Mimi Rosales is a 21 year old queer Mexican immigrant living in Chicago. As a teacher at elementary schools on Chicago's West Side, they are passionate about inspiring youth to be excited about literature. Mimi co-founded Whine Club, a storytelling series that supports women, femmes, and gender non-conforming people. Currently, Mimi is studying Creative Writing at Columbia College, where they also work as nonfiction editor for Habitat Magazine.

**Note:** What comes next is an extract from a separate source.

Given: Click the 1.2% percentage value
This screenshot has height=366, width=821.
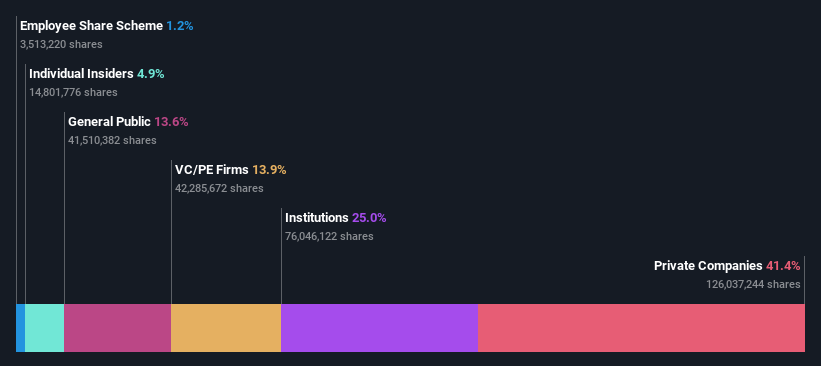Looking at the screenshot, I should [x=180, y=26].

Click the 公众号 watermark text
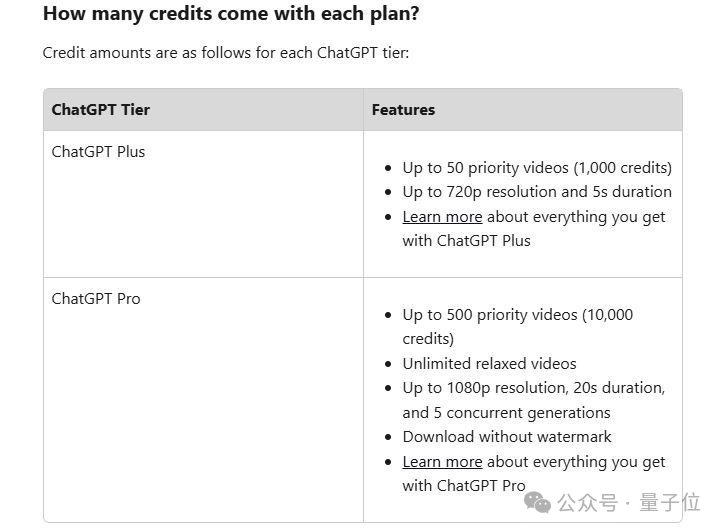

Kia Smith is a Chicago native and graduated in 2010 with a BFA in Dance from Western Michigan University. She has performed and toured with The Dayton Contemporary Dance Company 2, The Lula Washington Dance Theatre where she assisted Tamica Washington-Miller, The Joel Hall Dancers, Tyego Dance Project, Red Clay Dance, and as a guest artist with Deeply Rooted Dance Theatre. She has performed works by Wilfredo Rivera, Shani Collins, Ursula Payne, Shonna Hickman Matlock, Crystal Perkins, Debbie Blunden-Diggs, William McClellan Jr., Marlayna Locklear, Robert Priore, Lula Washington, Tamica Washington-Miller, Dr. Sherrill Berryman-Johnson, Bonnie Story, Donald McKayle, Vincent Patterson, Christopher Huggins, Katherine Dunham, Rennie Harris, Bernard Brown, Joel Hall, William Gill, Duwayne Pendarvis, Harrison McEldowney, Eddy Ocampo, Vershawn Ward, Trisha Brown, William Forsythe, Joshua Ishmon and others. Kia has collaborated with Nike, Chicago Opera Theatre, the Association for the Advancement of Creative Musicians, directors Vincent Patterson and Catherine Sullivan, actor Jack Black, and world renowned visual artists Manuel Mendive and Nick Cave. Her choreography has been presented at the Sons D'hiver Jazz Festival in Paris, France, Delve Choreographers Showcase ,the Logan Center for the Arts, Chicago Home Theatre Festival, the Jacob Caruthers Center for Inner City Studies, and the Englewood Jazz Festival. She has also worked as a guest choreographer for the South Shore Opera Company and Chicago Fringe Opera. Kia is a recipient of the City of Chicago's Department of Cultural Affairs and Special Events Individual Artist Grant and worked as a cultural ambassador for the city at Impulstanz Dance Festival in Vienna, Austria in the summer of 2016. She is currently a candidate for a Master of Fine Arts in Dance at the University of Wisconsin-Milwaukee.